Nesta fase, Ventura aparece nas sondagens com 10% de intenção de voto, ou seja, no segundo lugar, apenas atrás de Marcelo. A sua agenda político-partidária tem atraído muitos sectores conservadores da vida social que se revêm no pragmatismo redutor, sobretudo ao nível das questões de género, sexualidade e étnicas, que Ventura defende e proclama. Contudo, este candidato poderá muito bem adquirir outros potenciais eleitores através de uma certa irritação que estes sentem relativamente a Marcelo Rebelo de Sousa e à sua atitude normalmente consensualista perante o Governo de António Costa. Isto não é, de todo, saudável em democracia, pois acaba por não existir alguém à direita, entre Marcelo e Ventura, suficientemente impulsionador para ganhar uma quantidade de votos significativa e, por outro lado, votos que necessitariam dessa direita consolidada e moderada acabam por seguir para alguém que contraria vários dos direitos humanos com o seu discurso odioso e incentivador da discriminação e da exclusão.

Por isso, e embora pareça ser uma espécie de remendo face a esta direita necessária e, porém, inexistente, nada melhor do que a esquerda se assumir e lançar os seus candidatos.
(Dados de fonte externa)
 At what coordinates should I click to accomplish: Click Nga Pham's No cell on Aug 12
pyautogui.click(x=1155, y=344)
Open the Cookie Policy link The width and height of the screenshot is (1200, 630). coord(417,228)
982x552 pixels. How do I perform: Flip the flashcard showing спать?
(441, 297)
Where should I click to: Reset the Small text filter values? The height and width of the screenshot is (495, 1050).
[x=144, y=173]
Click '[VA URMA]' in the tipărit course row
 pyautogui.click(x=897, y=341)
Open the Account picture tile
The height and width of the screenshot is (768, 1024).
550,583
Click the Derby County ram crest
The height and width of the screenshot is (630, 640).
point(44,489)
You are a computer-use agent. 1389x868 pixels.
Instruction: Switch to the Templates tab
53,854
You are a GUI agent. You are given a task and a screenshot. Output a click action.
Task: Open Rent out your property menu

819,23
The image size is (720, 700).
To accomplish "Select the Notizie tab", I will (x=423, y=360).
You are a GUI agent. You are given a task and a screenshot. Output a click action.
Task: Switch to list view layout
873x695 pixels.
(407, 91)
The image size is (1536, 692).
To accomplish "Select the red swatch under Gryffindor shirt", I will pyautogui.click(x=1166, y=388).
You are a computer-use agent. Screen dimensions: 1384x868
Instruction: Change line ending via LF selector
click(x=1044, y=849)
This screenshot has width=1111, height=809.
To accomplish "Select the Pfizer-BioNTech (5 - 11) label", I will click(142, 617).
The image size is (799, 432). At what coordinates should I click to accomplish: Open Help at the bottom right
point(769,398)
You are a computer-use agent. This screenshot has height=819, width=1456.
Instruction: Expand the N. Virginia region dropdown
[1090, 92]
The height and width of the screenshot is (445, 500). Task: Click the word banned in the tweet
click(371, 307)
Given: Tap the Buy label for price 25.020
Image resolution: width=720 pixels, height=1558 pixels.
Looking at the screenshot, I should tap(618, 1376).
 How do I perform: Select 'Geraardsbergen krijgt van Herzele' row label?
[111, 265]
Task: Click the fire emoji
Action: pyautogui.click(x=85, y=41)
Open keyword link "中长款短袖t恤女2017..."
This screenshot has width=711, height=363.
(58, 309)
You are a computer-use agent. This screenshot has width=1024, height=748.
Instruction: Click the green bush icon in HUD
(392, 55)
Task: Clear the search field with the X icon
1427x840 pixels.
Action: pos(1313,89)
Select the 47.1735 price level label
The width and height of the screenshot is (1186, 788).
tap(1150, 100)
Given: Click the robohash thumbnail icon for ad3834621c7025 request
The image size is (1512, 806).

E aqui emergem duas candidaturas especiais que constituem uma grande arma contra a propaganda extremista e pela diversidade democráticas. Em primeiro lugar, destaco a de Marisa Matias. A candidata do Bloco a Belém — que, nas últimas presidenciais, se posicionou em terceiro lugar — é uma mais-valia para o partido e para os portugueses em geral. Longe de atrair um eleitorado da direita intermédia a Ventura e a Marcelo, Marisa Matias consegue, porém, avocar para o voto os grupos etários mais jovens e as minorias étnicas, desviando votos de Ventura para si num estilo de jogo do espelho ideologicamente inverso e opositor. E assim o Bloco, contrariando a extrema-direita, assume novamente um candidato jovem, afectuoso e coerente naquilo que defende.

Ana Gomes é, por sua vez, a outra candidata fundamental para estas eleições. À parte o suspense do avanço da sua candidatura, trata-se de alguém com experiência no terreno e em cargos políticos de importância elevada e, principalmente, alguém que sustenta uma admirável luta contra a corrupção, um dos grandes males de Portugal e tantas vezes criticado, mas muitas vezes pouco pelejado. Sobretudo devido a este ponto, Ana Gomes consegue arrecadar votos de praticamente todo o espectro partidário e de todas as faixas etárias, condições classistas ou representações culturais, visto que o combate à corrupção é um tema dotado de intemporalidade e que vem progressivamente auferindo adeptos. Assim, afasta-se da ideologia de Ventura, mas consegue aproximar-se-lhe em termos de sondagens, sendo uma candidata deveras relevante para definir o encaminhamento destas eleições presidenciais.

Matias e Gomes têm ainda uma vantagem que as torna candidatas especiais na corrida: o facto de ambas serem mulheres. Sendo a questão de género uma dimensão de destaque quando abordamos a temática das eleições presidenciais, estas duas candidaturas adquirem vigor ao imporem-se enquanto candidaturas com a identidade de respeito pela dignidade humana e pela igualdade entre os sexos.

Assim, e apesar de acreditarmos que Marcelo será novamente candidato a Belém, precisamos de ver para além do “presidente-rei” ou “presidente-estrela” e saber que existem candidatos igualmente à altura da tarefa de comandar o país. Para isso, e contra o legado que Ventura tem gerado em torno de propostas polémicas e afirmações lamentáveis, manifesta-se fulcral acreditar numa esquerda com anseio de pugnar pelos direitos humanos – como muito bem o fazem Ana Gomes e Marisa Matias – e, claro, numa direita a surgir recuperada e revitalizada.